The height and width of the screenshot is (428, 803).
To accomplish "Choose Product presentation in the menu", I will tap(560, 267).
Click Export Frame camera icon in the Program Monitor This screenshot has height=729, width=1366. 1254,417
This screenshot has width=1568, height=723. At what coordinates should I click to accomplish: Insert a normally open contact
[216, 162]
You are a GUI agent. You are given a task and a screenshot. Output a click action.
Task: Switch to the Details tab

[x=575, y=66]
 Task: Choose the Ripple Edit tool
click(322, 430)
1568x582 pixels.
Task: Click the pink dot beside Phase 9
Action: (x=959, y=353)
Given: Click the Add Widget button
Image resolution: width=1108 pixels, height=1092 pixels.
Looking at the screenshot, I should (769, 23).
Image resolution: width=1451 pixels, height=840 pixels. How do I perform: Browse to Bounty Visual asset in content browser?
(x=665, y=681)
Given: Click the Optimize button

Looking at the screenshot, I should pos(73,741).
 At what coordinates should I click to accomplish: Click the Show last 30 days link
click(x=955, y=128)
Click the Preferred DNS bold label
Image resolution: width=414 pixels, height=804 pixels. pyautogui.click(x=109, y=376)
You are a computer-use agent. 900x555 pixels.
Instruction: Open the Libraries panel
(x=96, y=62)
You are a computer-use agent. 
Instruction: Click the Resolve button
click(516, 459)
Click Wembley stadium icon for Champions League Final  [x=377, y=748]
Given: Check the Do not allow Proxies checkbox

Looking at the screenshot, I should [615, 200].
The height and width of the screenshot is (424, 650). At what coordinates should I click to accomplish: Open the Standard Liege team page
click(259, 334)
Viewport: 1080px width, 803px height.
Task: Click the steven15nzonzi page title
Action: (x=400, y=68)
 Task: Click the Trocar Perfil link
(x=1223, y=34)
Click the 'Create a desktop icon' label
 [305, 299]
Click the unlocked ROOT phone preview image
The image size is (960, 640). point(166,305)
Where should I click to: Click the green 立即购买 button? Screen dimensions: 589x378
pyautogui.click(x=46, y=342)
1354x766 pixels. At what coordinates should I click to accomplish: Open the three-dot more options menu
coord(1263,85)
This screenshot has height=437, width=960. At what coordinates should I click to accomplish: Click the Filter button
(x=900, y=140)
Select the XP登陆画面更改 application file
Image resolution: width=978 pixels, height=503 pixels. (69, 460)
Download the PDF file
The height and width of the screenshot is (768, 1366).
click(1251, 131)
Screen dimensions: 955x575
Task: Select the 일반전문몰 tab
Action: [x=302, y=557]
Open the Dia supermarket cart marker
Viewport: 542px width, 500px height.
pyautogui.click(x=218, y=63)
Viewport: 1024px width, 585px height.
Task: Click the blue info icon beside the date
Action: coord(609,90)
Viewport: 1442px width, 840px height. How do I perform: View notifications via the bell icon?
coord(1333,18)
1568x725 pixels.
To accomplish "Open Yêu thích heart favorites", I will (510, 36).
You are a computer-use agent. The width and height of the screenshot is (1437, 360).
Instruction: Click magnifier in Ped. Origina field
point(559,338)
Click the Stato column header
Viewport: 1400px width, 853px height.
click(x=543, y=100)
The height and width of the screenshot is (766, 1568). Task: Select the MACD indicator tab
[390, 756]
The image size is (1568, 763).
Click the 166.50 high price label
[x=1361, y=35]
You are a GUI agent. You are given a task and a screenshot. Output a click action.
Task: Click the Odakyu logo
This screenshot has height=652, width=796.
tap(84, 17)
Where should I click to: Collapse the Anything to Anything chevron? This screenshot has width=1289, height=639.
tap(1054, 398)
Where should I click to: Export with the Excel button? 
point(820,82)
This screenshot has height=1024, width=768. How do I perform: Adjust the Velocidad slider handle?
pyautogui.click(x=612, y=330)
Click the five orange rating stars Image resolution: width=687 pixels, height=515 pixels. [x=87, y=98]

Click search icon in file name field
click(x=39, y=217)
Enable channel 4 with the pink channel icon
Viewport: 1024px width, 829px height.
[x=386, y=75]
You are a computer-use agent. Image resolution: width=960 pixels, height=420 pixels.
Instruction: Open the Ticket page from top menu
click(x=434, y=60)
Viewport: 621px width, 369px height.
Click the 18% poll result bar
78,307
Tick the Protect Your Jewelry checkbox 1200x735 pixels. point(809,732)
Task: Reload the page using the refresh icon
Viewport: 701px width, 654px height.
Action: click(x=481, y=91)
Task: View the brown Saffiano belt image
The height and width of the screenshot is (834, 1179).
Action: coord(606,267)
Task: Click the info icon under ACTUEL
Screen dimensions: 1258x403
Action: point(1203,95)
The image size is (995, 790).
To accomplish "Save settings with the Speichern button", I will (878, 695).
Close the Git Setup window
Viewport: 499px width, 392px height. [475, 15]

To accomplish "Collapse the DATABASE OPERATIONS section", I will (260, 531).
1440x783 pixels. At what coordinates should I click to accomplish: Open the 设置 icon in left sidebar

========================================

§ **PROBLEM TO SOLVE**:
When you reach the end of the data above, set it all down again unchanged.

§ **THE ANSWER**:
The height and width of the screenshot is (428, 803).
To accomplish "Choose Product presentation in the menu", I will tap(560, 267).
Click Export Frame camera icon in the Program Monitor This screenshot has height=729, width=1366. 1254,417
This screenshot has width=1568, height=723. At what coordinates should I click to accomplish: Insert a normally open contact
[216, 162]
You are a GUI agent. You are given a task and a screenshot. Output a click action.
Task: Switch to the Details tab

[x=575, y=66]
 Task: Choose the Ripple Edit tool
click(322, 430)
1568x582 pixels.
Task: Click the pink dot beside Phase 9
Action: (x=959, y=353)
Given: Click the Add Widget button
Image resolution: width=1108 pixels, height=1092 pixels.
Looking at the screenshot, I should (769, 23).
Image resolution: width=1451 pixels, height=840 pixels. How do I perform: Browse to Bounty Visual asset in content browser?
(x=665, y=681)
Given: Click the Optimize button

Looking at the screenshot, I should pos(73,741).
 At what coordinates should I click to accomplish: Click the Show last 30 days link
click(x=955, y=128)
Click the Preferred DNS bold label
Image resolution: width=414 pixels, height=804 pixels. pyautogui.click(x=109, y=376)
You are a computer-use agent. 900x555 pixels.
Instruction: Open the Libraries panel
(x=96, y=62)
You are a computer-use agent. 
Instruction: Click the Resolve button
click(516, 459)
Click Wembley stadium icon for Champions League Final  [x=377, y=748]
Given: Check the Do not allow Proxies checkbox

Looking at the screenshot, I should [615, 200].
The height and width of the screenshot is (424, 650). At what coordinates should I click to accomplish: Open the Standard Liege team page
click(259, 334)
Viewport: 1080px width, 803px height.
Task: Click the steven15nzonzi page title
Action: (x=400, y=68)
 Task: Click the Trocar Perfil link
(x=1223, y=34)
Click the 'Create a desktop icon' label
 [305, 299]
Click the unlocked ROOT phone preview image
The image size is (960, 640). point(166,305)
Where should I click to: Click the green 立即购买 button? Screen dimensions: 589x378
pyautogui.click(x=46, y=342)
1354x766 pixels. At what coordinates should I click to accomplish: Open the three-dot more options menu
coord(1263,85)
This screenshot has height=437, width=960. At what coordinates should I click to accomplish: Click the Filter button
(x=900, y=140)
Select the XP登陆画面更改 application file
Image resolution: width=978 pixels, height=503 pixels. (69, 460)
Download the PDF file
The height and width of the screenshot is (768, 1366).
click(1251, 131)
Screen dimensions: 955x575
Task: Select the 일반전문몰 tab
Action: [x=302, y=557]
Open the Dia supermarket cart marker
Viewport: 542px width, 500px height.
pyautogui.click(x=218, y=63)
Viewport: 1024px width, 585px height.
Task: Click the blue info icon beside the date
Action: coord(609,90)
Viewport: 1442px width, 840px height. How do I perform: View notifications via the bell icon?
coord(1333,18)
1568x725 pixels.
To accomplish "Open Yêu thích heart favorites", I will (510, 36).
You are a computer-use agent. The width and height of the screenshot is (1437, 360).
Instruction: Click magnifier in Ped. Origina field
point(559,338)
Click the Stato column header
Viewport: 1400px width, 853px height.
click(x=543, y=100)
The height and width of the screenshot is (766, 1568). Task: Select the MACD indicator tab
[390, 756]
The image size is (1568, 763).
Click the 166.50 high price label
[x=1361, y=35]
You are a GUI agent. You are given a task and a screenshot. Output a click action.
Task: Click the Odakyu logo
This screenshot has height=652, width=796.
tap(84, 17)
Where should I click to: Collapse the Anything to Anything chevron? This screenshot has width=1289, height=639.
tap(1054, 398)
Where should I click to: Export with the Excel button? 
point(820,82)
This screenshot has height=1024, width=768. How do I perform: Adjust the Velocidad slider handle?
pyautogui.click(x=612, y=330)
Click the five orange rating stars Image resolution: width=687 pixels, height=515 pixels. [x=87, y=98]

Click search icon in file name field
click(x=39, y=217)
Enable channel 4 with the pink channel icon
Viewport: 1024px width, 829px height.
[x=386, y=75]
You are a computer-use agent. Image resolution: width=960 pixels, height=420 pixels.
Instruction: Open the Ticket page from top menu
click(x=434, y=60)
Viewport: 621px width, 369px height.
Click the 18% poll result bar
78,307
Tick the Protect Your Jewelry checkbox 1200x735 pixels. point(809,732)
Task: Reload the page using the refresh icon
Viewport: 701px width, 654px height.
Action: click(x=481, y=91)
Task: View the brown Saffiano belt image
The height and width of the screenshot is (834, 1179).
Action: coord(606,267)
Task: Click the info icon under ACTUEL
Screen dimensions: 1258x403
Action: point(1203,95)
The image size is (995, 790).
To accomplish "Save settings with the Speichern button", I will (878, 695).
Close the Git Setup window
Viewport: 499px width, 392px height. [475, 15]

To accomplish "Collapse the DATABASE OPERATIONS section", I will (260, 531).
1440x783 pixels. At what coordinates should I click to accomplish: Open the 设置 icon in left sidebar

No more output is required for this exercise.